ALTHOUGH Congress is forbidden by the Constitution to make any law on the subject of religion, yet this matter was discussed, and the law was enacted, solely from the standpoint of religion. Senator Hawley, who had the principal part in carrying this thing through the Senate, said plainly:—
Everybody knows what the foundation is. It is founded in religious belief.
And so entirely was the discussion a religious one that Senator Peffer said of it:—
To-day we are engaged in a theological discussion concerning the observance of the first day of the week.
And the chaplain of the United States Senate, in reporting the matter to the New York Independent, July 28, 1892, said of it these words:—
While there were differences of opinion as to how the Sabbath should be honored, every man who spoke protested against any purpose to dishonor the fourth commandment. During this debate you might have imagined yourself in a general council or assembly or synod or conference, so pronounced was one senator after another.
SUCH is the impression received by an official onlooker. And that the impression is not at all strained is evident from the speeches that were made, as any one may see who will read the Congressional Record of July 12 and 13, 1892. The three principal advocates of the Sunday closing bill were Senators Colquitt, Hawley and Hiscock. As Senator Colquitt is a National Reformer nothing else was to be expected of him, and he fully sustained this character in his speech, about half of which was made up from extracts from a sermon by Father Hyacinthe, Old Roman Catholic of France. The rest of his speech was National Reform sentiment of his own manufacture. Altogether it was of such a sort that he himself began to see how incongruous it was in that place, and halted with these words:—
But I shall continue this no further, Mr. President, for it may to some sound like cant, like preaching, as though we were undertaking to clothe ourselves in overrighteous habiliments and pretend to be better than other man.—Congressional Record, 52nd Cong., p. 6755.

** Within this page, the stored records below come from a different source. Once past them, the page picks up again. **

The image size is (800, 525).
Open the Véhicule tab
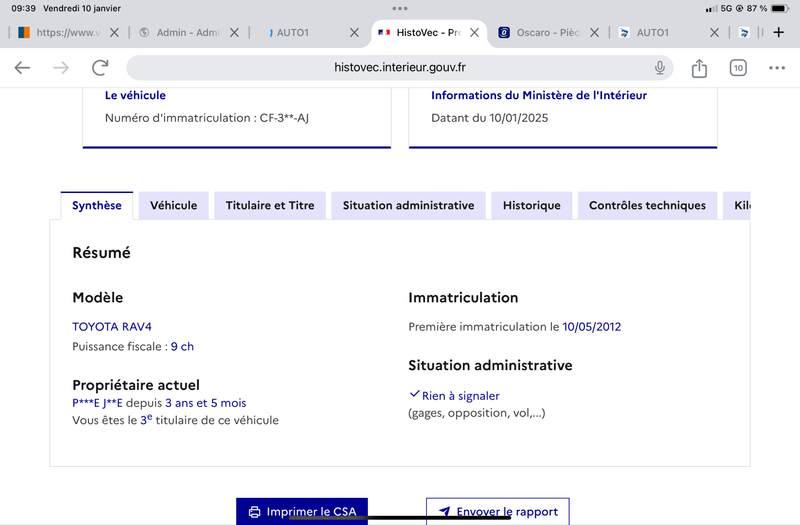click(x=173, y=206)
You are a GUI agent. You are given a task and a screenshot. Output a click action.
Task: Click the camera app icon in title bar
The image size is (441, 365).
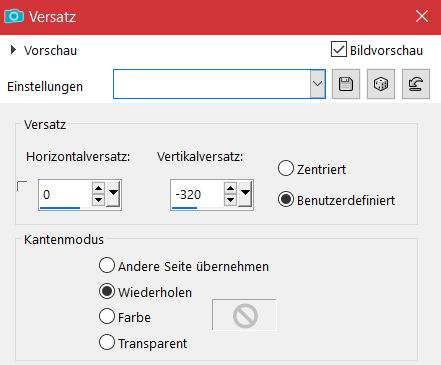pyautogui.click(x=14, y=16)
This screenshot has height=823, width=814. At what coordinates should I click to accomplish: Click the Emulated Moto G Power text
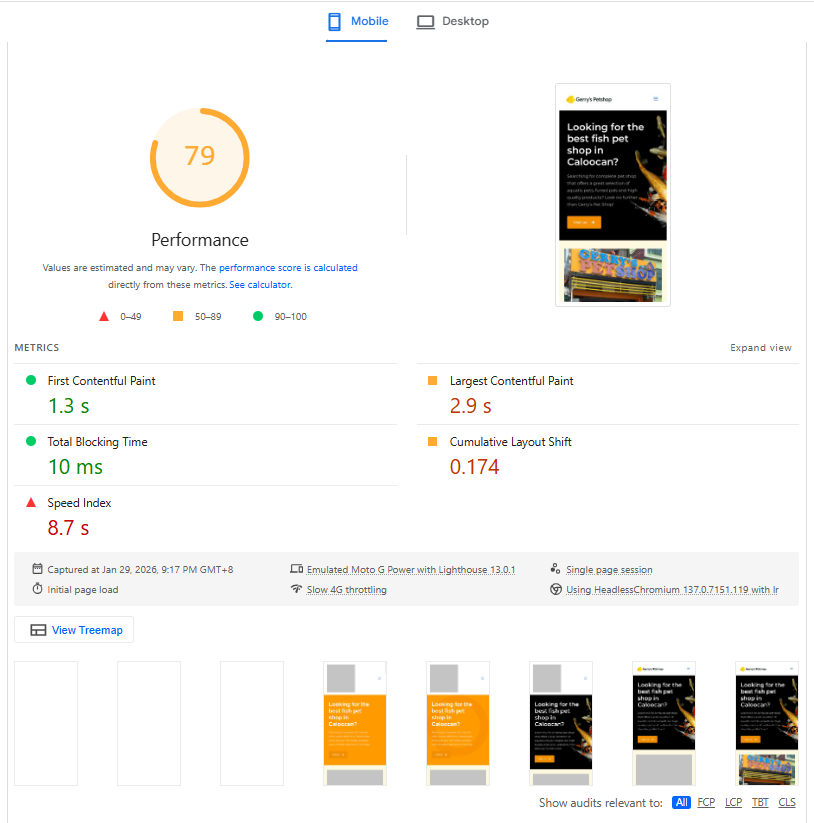click(x=410, y=569)
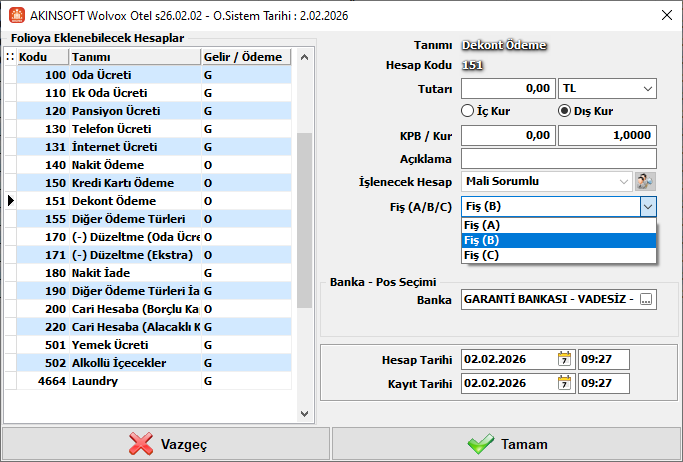Select the İç Kur radio button
The width and height of the screenshot is (683, 462).
tap(467, 111)
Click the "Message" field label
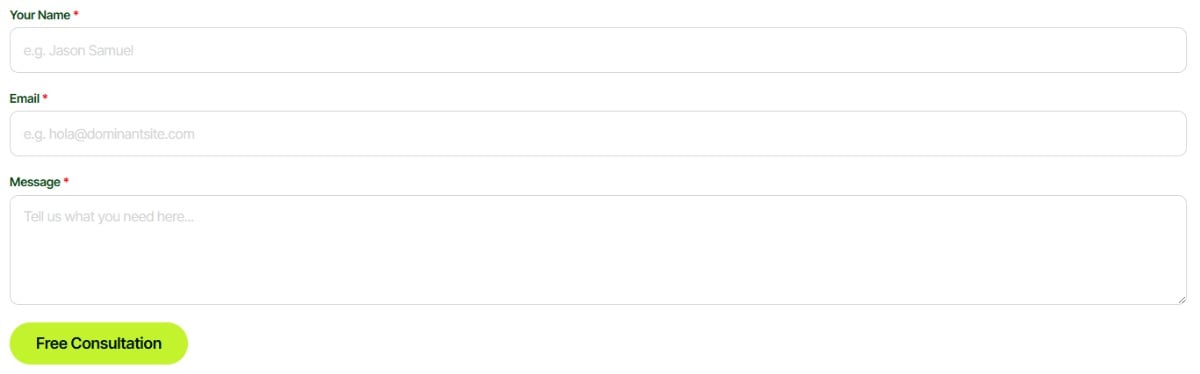The height and width of the screenshot is (374, 1200). pyautogui.click(x=35, y=182)
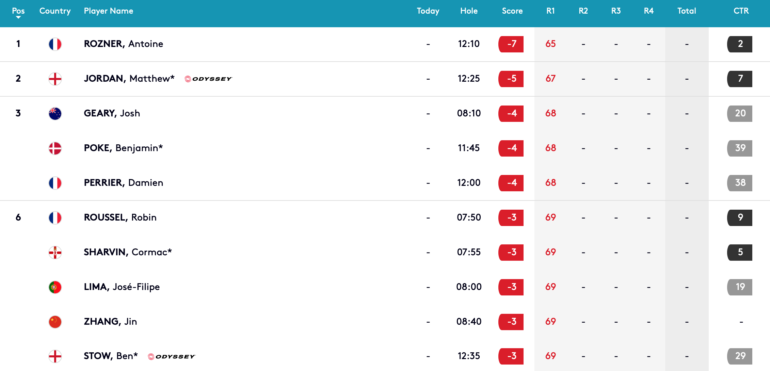Sort by the Player Name column header
Image resolution: width=770 pixels, height=371 pixels.
tap(109, 11)
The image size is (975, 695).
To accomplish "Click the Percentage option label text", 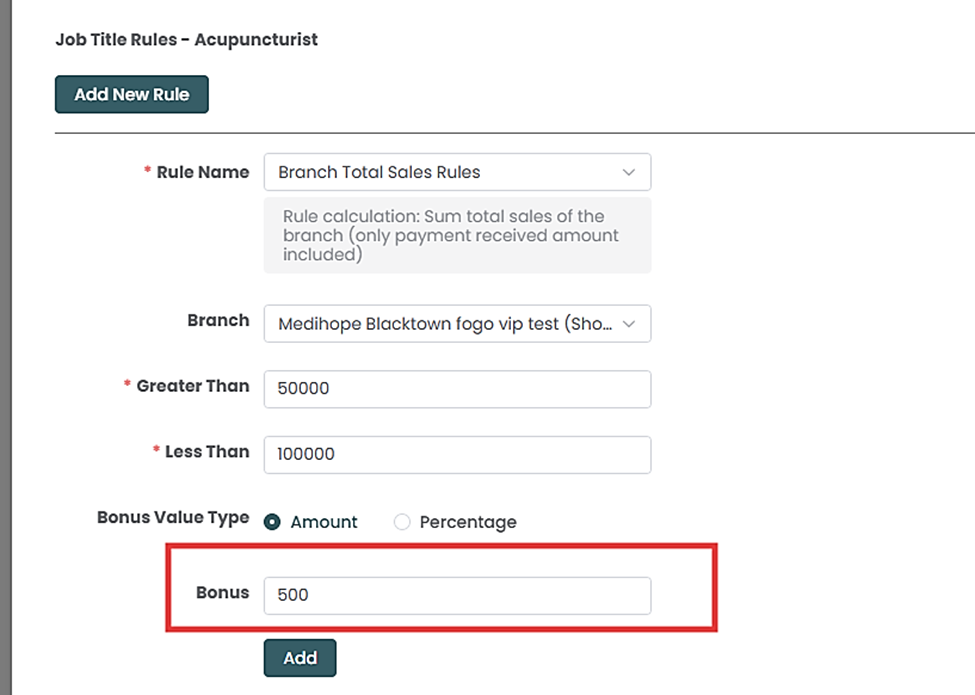I will coord(468,522).

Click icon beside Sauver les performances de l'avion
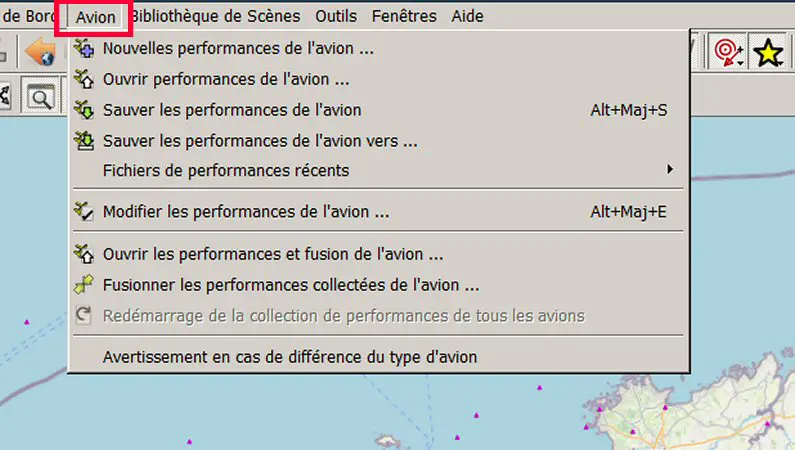pos(84,110)
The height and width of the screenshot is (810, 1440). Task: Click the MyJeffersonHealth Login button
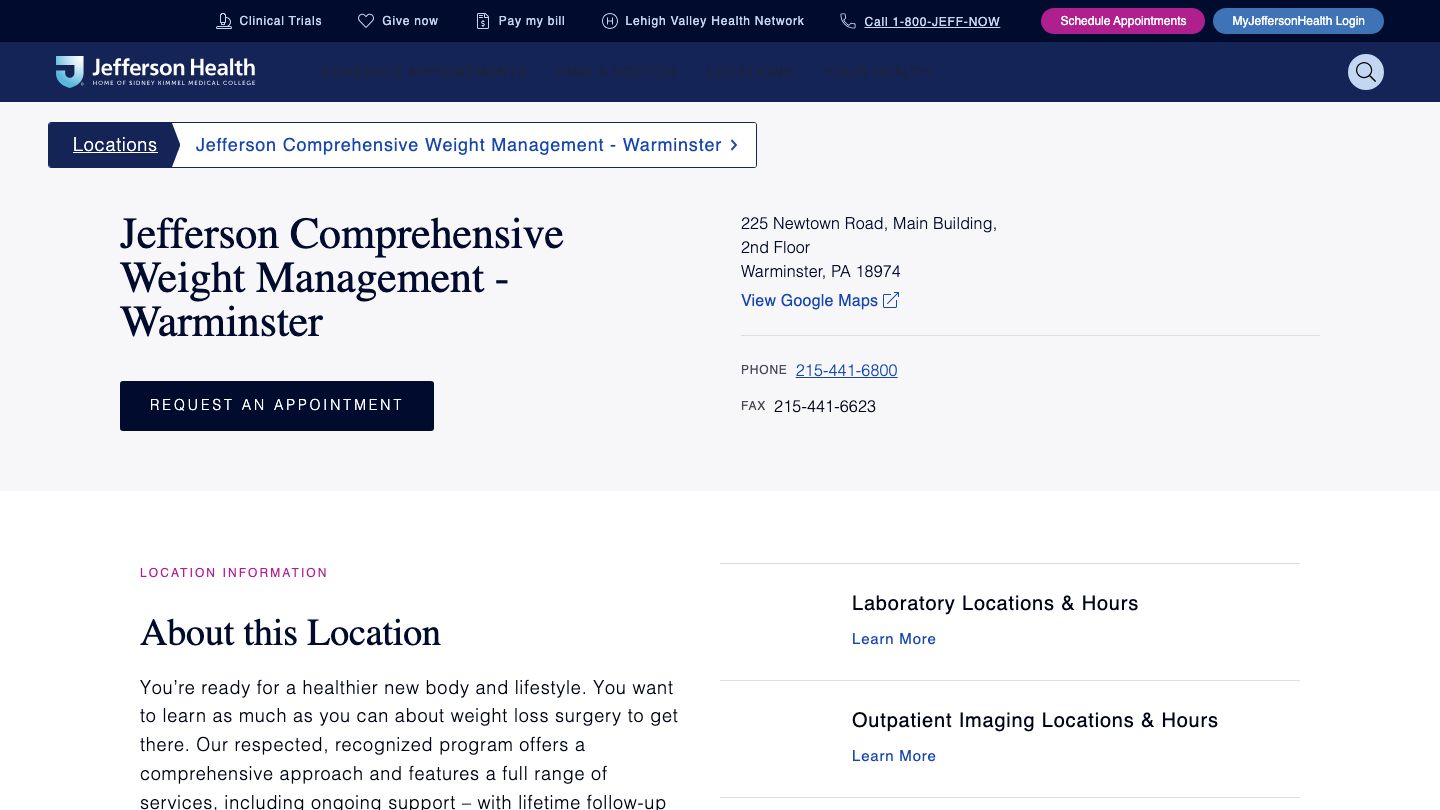(1298, 20)
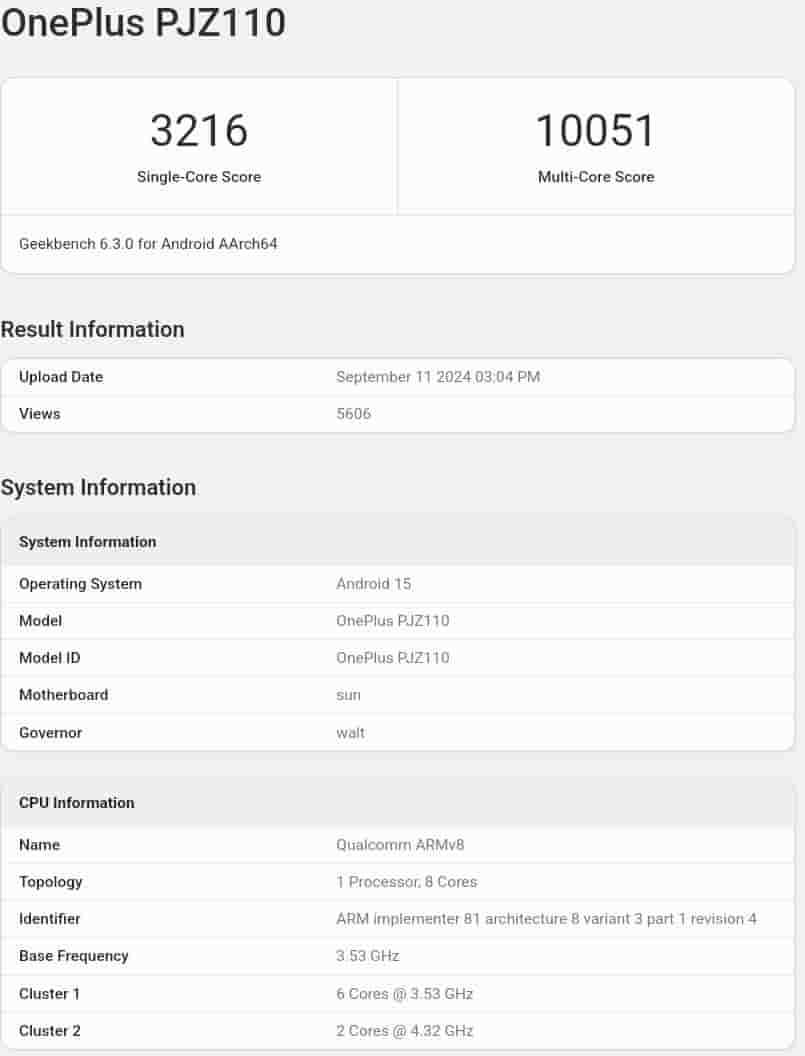Viewport: 805px width, 1056px height.
Task: Click the Governor value walt
Action: [350, 733]
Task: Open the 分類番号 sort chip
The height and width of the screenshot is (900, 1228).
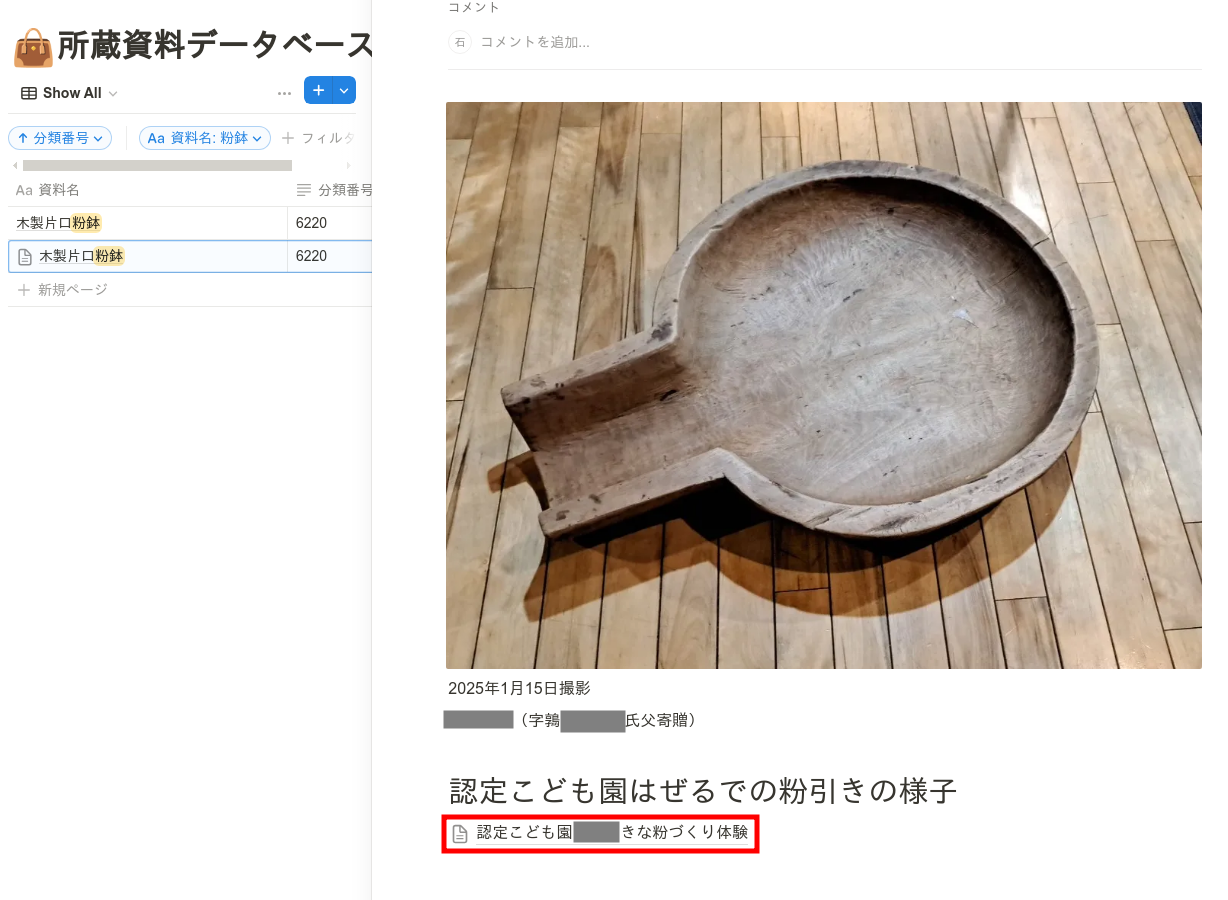Action: [60, 138]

SENATOR HISCOCK both preceded and followed Colquitt; and the sum of all his speech is contained in the words of surrender and servitude to the churches, to which we have before referred, as follows:—
If I had charge of this amendment in the interest of the Columbian Exposition I would write the provision for the closure in any form that the religious sentiment of the country demands and not stand here hesitating and quibbling about it. Rather than let the public sentiment against the Exposition being opened on Sunday be re-enforced by the opposition in the other House against any legislation of this kind in the interest of the Exposition, I say to the junior senator from Illinois [Mr. Palmer] he had better yield to this sentiment and not let it go out to the country that there is the slightest doubt that if this money shall be appropriated, the Exposition will be closed on Sunday.
It if were interested in this measure, as I might be interested if it were to be located in my own State, I should make this closure provision satisfactory to those petitioners who have memorialized us against the desecration of the Lord’s day…. I would not have it uncertain whether the Government might engage in business or not upon the Sabbath day. In my judgment, doubt upon this question carries with it more peril to your appropriation than it can encounter from any other cause whatever. I have nothing more to say.—Id., p. 6755.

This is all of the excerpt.